46.灯
・前回のあらすじです。
『賊がふたりの商人を殺す』
・・・・・・
足音が通り抜けた。
レイピアを掴んでローランは立ち上がる。
疾風のように焚き火を過ぎった影は、馬具をひっかけたままの馬だった。
(どっかから逃げてきたのかしら?)
おびただしく生えた林木の彼方をのぞきこむ。
魔物の遠吠えも、血に飢えた剣呑な気配もない。
強大な『なにか』がいるのだ。
「まどろっこしいわね」
フードつきのマントを銀色のおかっぱ頭からかぶって、ローランは野営地を後にした。
ずだ袋から太い枝を出し、脂をふくませた先端に焚き火から灯りをもらう。
獣避けにしていた火を土をかけて消して、たいまつの明かりを頼りに夜更けの林を歩いた。
(あれは……)
かざした光のなかにチカリと反射するものがある。
それを身につけたシルエットは、複数。
怯えるように彼らは進行方向を変えた。
ローランは駆け出す。
相手も走る。
(魔族だわ!)
ザザザザ!!
下草を旅慣れた足でローランは蹴散らして進む。
狼。
鬼。
魔鳥。
耳や角、翼やしっぽを持つ混血種が、互いを突っつき押して急かして逃げまどう。
彼らの首には力を弱め声を断つ【魔封じの枷】が嵌められていた。
(でも、どこから来たのかしら?)
ピンッとローランは閃いた。
「あー!」
くちもとに手を当てて大声を出す。
「こんなところに魔族がいるわ! ドレイにして売りさばけば大儲けまちがいなしよウッシッシ!」
ばささ!!
鳥の羽がひるがえった。
が、【首枷】のせいで翼を持つ人型――まだ子供だ――の身体は空へ上がりきらず地にコケる。
(……あれ? 来ない)
子供に追いつく。
起きあがろうとした彼女の横に、ローランは剣を突き立てた。

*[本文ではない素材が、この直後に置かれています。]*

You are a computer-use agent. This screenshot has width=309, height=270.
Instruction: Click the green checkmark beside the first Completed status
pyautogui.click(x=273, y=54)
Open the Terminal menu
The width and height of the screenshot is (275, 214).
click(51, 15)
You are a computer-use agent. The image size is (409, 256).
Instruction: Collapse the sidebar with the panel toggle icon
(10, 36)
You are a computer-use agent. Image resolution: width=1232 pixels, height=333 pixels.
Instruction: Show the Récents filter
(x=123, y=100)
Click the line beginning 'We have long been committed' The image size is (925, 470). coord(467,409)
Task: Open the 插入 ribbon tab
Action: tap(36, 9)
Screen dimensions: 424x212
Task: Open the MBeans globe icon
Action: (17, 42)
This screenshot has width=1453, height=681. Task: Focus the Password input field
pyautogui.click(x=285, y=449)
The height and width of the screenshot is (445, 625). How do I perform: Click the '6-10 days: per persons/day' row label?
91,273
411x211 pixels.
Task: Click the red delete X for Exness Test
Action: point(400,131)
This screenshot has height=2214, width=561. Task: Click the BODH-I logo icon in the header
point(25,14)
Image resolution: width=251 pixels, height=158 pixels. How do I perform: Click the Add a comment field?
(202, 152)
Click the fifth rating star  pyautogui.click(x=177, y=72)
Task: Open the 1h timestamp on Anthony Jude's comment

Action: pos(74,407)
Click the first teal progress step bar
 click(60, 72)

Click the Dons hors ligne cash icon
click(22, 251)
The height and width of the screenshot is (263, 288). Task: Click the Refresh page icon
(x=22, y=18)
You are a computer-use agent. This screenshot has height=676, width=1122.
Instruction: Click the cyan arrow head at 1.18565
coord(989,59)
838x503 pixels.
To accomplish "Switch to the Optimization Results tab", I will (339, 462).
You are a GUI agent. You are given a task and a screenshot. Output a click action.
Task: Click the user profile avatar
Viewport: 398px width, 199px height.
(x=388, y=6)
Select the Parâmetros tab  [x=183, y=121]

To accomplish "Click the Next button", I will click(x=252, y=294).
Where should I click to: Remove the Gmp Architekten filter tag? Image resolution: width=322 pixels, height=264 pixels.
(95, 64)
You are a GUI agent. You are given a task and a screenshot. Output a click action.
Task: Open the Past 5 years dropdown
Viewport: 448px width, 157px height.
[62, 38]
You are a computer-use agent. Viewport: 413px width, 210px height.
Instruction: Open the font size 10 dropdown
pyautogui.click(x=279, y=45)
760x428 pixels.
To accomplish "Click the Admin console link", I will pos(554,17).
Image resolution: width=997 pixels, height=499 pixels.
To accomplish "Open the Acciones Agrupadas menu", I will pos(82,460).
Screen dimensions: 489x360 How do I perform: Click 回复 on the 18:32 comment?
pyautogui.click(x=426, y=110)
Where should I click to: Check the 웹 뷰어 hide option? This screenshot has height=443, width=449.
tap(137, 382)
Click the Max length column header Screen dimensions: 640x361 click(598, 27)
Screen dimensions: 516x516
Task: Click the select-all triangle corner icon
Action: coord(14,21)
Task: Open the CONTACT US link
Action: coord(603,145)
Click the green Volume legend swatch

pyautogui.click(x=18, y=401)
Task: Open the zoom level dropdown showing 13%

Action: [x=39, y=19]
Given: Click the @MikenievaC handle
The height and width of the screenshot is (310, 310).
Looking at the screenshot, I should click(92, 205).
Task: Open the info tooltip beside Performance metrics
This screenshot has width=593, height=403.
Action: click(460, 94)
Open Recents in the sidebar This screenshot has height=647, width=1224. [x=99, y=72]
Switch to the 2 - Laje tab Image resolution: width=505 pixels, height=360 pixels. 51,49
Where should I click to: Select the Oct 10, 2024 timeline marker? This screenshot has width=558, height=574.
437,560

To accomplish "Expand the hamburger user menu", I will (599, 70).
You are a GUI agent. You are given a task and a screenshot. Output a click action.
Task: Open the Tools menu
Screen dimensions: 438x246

動けないよう牽制する。
「てっきりピンチになればウワサの賊がお出ましするかと思ったんだけど」
他のドレイたちがこれ幸いとローランから遠ざかっていく。
「なにあんたら? サーカスから脱走でもして来たの?」
「あっ!」
という形に翼の少女がくちを開けた。
だが【枷】が光を放ち、彼女の声は音になる前に砕け散る。
ローランは自分の背後を見た。
剣士がひとり、大剣を構えて立っている。
銀髪の頭に、長い刀身が振り下ろされる。